Even though football receives much of the attention surrounding catastrophic high school sports injuries, research shows that male and female basketball, ice hockey and soccer players are especially susceptible to concussions. And last year, the American Journal of Sports Medicine reported that female athletes suffer more severe symptoms from multiple concussions than do their male counterparts.

In addition to raising public awareness, the Summit on the Youth Sports Safety Crisis in America sought to promote new legislation aimed at improving medical care for young athletes. Its efforts were echoed during Super Bowl week in early February with the announcement of a national initiative to reduce sports-related concussions in every state. The principles of that effort were established by Washington's Zackery Lystedt Law, which was passed last May and requires young athletes suspected of having sustained a concussion to receive medical clearance before returning to play.

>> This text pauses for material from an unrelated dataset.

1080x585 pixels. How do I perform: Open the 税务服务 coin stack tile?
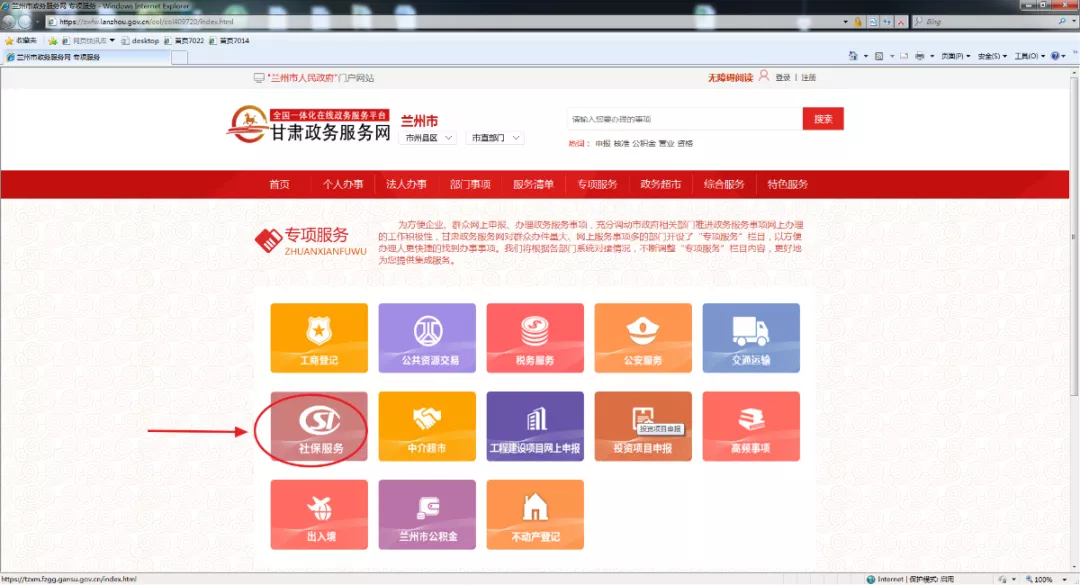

Spearheaded by the Sarah Jane Brain Foundation in partnership with the American College of Sports Medicine, the Zackery Lystedt Brain Project's goal is to increase public awareness, training and legislation while encouraging further research. Last year, Oregon passed a measure similar to the Lystedt Law, and legislation is pending in several other states, including California, Florida, Massachusetts, New Jersey, New York, Pennsylvania and Virginia.

"We are going to get maybe 24 states passing the laws or making serious headway this year," SJBF founder Patrick Donohue recently told The New York Times. The national foundation dedicated to youth brain trauma is named after Donohue's young daughter, who was seriously injured after a nurse violently shook her as an infant. "Washington's law is a work of art, and it took almost two years. But they've already done the hard work. We don't need to take two years in every state."

West hopes that, at least in California, Gov. Arnold Schwarzenegger's signature will grace a version of the Lystedt Law by August or September. Two sweeping pieces of state legislation, both introduced in January by Democratic Assemblymember Mary Hayashi, would require medical clearance before student-athletes who have suffered a sports injury can return to play, expand coaches' first aid and CPR requirements by the end of 2011 to include specific education regarding recognition of and reaction to catastrophic injuries, mandate automated external defibrillators at all high school games and practices by July 2014 and require the adoption of a statewide heat acclimatization program. Early support for the bills appears to be strong.

"Coaches are put in situations where they have to make decisions, whether there's a certified athletic trainer on site or not," says West, whose organization is sponsoring some of California's proposed legislation. "They have to make medical choices when they don't necessarily have a high level of training. So we have to at least give them the tools to make the right decision."